AI due diligence
How to Evaluate an AI Startup Before Investing
VCs should perform AI due diligence by testing the commercial story against the technical evidence: what is genuinely proprietary, what depends on third-party models, what data rights exist, what telemetry proves usage, and whether the economics survive scale.
Is the AI proprietary?
Start by separating the product claim from the defensible asset. Proprietary AI may come from owned data, domain-specific workflows, evaluation systems, fine-tuned models, embedded feedback loops or hard-to-copy integration depth. A thin wrapper around a public model can still be useful, but it should not be valued like a defensible AI platform.
What models are used?
Identify whether the company uses hosted frontier models, open-source models, fine-tuned variants, retrieval-augmented generation, classical machine learning or a hybrid approach. The answer affects cost, reliability, lock-in, security, latency, regulatory risk and how easily a competitor can reproduce the feature set.
Who owns the data?
AI diligence should trace what data is collected, where it came from, whether customers consented to its use, how it is stored, and whether it can legally be used for training, evaluation or product improvement. Data ambiguity is often a bigger risk than model choice.

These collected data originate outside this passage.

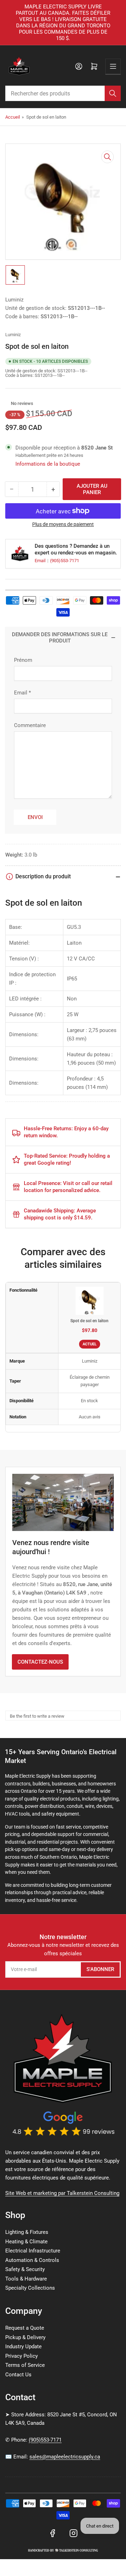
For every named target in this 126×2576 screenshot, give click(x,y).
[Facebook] (52, 2533)
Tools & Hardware (26, 2279)
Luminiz (14, 300)
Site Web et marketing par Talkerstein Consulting (62, 2193)
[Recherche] (112, 93)
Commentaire (30, 725)
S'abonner (100, 1969)
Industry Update (23, 2346)
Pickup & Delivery (25, 2337)
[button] (7, 403)
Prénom (23, 660)
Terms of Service (25, 2365)
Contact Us (18, 2374)
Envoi (35, 817)
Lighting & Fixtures (26, 2232)
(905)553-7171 (64, 560)
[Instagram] (73, 2533)
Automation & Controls (32, 2260)
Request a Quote (24, 2328)
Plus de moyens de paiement (63, 524)
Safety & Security (25, 2269)
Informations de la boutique (47, 464)
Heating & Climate (26, 2241)
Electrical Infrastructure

What telemetry proves usage?
Investors should ask for evidence that AI features are being used in production and creating measurable value. Useful telemetry includes activation, repeated usage, error rates, human override rates, latency, customer outcomes and operational savings.
Do the unit economics work?
AI features can look impressive while quietly damaging gross margin. Review inference costs, prompt volume, model routing, caching, support workload, human review requirements and pricing power. The question is not only whether the AI works, but whether it works profitably at scale.